(begin)

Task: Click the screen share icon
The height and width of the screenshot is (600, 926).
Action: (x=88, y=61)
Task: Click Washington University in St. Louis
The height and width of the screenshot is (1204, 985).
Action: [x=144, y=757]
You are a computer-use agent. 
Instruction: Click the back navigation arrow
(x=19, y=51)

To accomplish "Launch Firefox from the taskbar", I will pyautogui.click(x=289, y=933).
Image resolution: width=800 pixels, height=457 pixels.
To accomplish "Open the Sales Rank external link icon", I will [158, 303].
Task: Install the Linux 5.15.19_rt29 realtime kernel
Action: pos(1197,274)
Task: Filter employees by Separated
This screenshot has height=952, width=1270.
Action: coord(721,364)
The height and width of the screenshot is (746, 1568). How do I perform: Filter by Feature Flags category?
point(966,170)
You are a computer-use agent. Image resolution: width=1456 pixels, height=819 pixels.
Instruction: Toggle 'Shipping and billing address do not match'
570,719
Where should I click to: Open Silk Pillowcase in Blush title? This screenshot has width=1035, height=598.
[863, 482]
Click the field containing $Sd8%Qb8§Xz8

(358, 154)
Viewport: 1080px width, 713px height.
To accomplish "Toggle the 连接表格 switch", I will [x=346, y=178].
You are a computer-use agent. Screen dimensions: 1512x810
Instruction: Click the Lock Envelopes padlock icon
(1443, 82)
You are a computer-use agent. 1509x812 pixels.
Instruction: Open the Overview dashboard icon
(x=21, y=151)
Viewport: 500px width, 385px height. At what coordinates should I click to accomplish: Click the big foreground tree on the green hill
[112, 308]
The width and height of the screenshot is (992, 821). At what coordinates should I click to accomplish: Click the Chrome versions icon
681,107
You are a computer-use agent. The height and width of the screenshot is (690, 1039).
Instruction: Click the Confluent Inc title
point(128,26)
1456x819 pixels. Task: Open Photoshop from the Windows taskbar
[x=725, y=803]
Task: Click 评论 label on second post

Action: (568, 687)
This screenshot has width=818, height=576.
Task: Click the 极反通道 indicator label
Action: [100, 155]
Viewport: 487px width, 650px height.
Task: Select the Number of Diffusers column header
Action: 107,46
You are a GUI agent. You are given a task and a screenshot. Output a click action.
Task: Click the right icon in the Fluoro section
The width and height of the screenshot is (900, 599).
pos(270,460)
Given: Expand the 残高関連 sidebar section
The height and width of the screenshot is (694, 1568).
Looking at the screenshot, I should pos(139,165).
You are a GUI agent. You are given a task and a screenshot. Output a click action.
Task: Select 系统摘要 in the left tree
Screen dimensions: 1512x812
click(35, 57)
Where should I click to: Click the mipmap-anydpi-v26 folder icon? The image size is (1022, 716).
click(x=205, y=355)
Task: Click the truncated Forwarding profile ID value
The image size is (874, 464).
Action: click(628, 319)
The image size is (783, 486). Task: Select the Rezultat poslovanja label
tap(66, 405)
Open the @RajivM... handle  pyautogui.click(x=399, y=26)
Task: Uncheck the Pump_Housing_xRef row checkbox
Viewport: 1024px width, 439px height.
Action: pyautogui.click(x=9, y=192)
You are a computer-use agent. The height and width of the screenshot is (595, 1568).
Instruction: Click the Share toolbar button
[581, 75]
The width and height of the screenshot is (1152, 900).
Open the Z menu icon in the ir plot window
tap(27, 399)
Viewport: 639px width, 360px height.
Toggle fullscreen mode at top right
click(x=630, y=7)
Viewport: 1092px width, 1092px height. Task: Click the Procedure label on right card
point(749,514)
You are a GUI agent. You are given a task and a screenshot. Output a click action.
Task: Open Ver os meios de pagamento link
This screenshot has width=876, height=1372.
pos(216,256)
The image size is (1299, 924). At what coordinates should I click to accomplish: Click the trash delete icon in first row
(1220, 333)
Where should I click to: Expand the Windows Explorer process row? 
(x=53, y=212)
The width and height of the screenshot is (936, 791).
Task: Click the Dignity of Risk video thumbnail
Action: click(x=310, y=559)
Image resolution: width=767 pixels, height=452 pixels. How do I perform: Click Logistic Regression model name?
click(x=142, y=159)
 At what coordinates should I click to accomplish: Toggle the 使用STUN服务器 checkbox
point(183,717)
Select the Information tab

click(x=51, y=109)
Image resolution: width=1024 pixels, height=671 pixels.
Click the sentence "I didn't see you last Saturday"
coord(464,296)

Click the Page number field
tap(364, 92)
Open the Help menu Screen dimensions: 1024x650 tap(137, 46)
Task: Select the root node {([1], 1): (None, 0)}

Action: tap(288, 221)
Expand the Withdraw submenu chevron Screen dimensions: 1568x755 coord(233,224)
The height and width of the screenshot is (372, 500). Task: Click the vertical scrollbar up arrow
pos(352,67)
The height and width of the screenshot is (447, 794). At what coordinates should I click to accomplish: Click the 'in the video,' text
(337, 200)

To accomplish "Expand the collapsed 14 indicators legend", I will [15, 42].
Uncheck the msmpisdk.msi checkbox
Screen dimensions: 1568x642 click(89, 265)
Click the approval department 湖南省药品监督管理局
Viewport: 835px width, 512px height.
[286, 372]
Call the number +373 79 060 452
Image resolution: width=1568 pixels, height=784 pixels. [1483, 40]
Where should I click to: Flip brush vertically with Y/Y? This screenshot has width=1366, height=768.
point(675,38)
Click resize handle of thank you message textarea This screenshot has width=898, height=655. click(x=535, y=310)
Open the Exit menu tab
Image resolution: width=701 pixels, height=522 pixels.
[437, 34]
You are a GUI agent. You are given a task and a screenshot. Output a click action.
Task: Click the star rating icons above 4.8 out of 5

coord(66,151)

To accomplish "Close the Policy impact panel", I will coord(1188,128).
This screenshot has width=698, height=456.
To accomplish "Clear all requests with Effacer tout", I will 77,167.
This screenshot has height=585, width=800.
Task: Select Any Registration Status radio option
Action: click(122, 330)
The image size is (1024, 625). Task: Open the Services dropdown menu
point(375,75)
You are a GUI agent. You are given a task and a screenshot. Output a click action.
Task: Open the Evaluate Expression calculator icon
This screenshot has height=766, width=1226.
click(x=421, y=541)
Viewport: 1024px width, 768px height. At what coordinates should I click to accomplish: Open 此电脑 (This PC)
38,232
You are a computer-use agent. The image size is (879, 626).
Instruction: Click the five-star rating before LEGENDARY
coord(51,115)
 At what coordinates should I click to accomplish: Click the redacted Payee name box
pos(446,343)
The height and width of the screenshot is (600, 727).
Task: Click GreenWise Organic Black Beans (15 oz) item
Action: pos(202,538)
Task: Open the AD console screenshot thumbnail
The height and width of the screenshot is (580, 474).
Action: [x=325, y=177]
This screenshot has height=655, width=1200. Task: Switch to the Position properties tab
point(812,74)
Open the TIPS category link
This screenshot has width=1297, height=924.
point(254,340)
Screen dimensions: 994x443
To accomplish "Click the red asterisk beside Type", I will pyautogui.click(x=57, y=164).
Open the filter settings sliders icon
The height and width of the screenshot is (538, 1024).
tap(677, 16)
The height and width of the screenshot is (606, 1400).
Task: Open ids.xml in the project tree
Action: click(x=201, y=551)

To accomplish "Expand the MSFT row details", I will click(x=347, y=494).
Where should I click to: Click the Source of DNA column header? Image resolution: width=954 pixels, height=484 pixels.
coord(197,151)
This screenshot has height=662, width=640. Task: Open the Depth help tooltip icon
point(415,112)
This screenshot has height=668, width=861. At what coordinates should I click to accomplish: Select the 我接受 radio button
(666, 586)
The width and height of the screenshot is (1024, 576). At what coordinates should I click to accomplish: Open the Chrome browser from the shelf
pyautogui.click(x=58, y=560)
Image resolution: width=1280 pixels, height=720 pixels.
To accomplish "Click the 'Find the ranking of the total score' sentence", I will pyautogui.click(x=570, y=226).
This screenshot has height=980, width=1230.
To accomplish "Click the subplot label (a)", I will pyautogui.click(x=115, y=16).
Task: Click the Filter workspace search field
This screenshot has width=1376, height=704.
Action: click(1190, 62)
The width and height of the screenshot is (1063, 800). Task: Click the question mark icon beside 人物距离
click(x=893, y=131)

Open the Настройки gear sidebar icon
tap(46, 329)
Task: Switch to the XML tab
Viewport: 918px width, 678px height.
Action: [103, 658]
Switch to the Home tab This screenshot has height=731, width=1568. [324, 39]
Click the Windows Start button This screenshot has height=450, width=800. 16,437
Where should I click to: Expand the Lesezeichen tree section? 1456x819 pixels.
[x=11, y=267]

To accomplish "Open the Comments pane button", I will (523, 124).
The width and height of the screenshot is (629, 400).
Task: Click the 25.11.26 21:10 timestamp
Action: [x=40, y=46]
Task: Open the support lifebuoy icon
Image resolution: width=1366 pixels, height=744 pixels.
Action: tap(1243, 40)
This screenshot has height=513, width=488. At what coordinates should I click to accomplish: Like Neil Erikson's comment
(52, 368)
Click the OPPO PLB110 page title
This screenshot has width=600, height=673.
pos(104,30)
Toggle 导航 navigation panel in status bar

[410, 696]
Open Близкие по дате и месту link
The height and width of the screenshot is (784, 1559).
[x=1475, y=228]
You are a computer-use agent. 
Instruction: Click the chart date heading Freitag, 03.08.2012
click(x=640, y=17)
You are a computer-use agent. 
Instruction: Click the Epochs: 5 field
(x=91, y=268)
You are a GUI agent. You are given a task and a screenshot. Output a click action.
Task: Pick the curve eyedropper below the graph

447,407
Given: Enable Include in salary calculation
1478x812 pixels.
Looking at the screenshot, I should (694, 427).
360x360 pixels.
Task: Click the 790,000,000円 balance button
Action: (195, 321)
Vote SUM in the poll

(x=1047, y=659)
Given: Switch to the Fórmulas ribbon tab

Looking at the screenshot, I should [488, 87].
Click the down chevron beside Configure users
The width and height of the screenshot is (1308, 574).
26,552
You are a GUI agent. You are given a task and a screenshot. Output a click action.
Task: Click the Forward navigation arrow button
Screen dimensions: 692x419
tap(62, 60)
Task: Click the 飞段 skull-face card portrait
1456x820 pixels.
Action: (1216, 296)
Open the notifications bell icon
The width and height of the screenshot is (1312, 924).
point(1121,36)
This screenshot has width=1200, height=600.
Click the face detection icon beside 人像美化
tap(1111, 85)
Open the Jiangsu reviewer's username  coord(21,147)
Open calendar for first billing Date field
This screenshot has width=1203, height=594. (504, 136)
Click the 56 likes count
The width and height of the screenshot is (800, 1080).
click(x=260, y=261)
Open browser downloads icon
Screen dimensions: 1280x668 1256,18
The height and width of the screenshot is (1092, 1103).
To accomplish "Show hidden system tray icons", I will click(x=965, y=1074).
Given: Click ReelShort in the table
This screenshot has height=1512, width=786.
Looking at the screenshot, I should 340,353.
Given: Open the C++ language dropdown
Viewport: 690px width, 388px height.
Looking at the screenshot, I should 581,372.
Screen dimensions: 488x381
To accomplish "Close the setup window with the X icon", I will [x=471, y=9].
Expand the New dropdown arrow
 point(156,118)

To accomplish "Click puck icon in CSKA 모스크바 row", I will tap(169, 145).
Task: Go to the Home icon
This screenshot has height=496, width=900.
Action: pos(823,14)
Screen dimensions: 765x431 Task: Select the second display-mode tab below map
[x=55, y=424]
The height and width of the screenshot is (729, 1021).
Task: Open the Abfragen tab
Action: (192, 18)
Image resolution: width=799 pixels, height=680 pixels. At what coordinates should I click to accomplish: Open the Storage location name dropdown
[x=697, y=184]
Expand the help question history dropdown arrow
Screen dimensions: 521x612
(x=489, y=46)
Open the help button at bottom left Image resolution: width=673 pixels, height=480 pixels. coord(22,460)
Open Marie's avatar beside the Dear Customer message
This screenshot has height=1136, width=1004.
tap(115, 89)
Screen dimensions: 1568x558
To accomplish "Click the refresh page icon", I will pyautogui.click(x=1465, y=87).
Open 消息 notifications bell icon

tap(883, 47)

(end)

#### EXERCISE OBJECTIVE:
Show every line of the listing above that contains the string "browser", treating uppercase and lowercase letters as distinct.

#### SOLUTION:
The width and height of the screenshot is (1024, 576). At what coordinates should I click to accomplish: Open the Chrome browser from the shelf
Open browser downloads icon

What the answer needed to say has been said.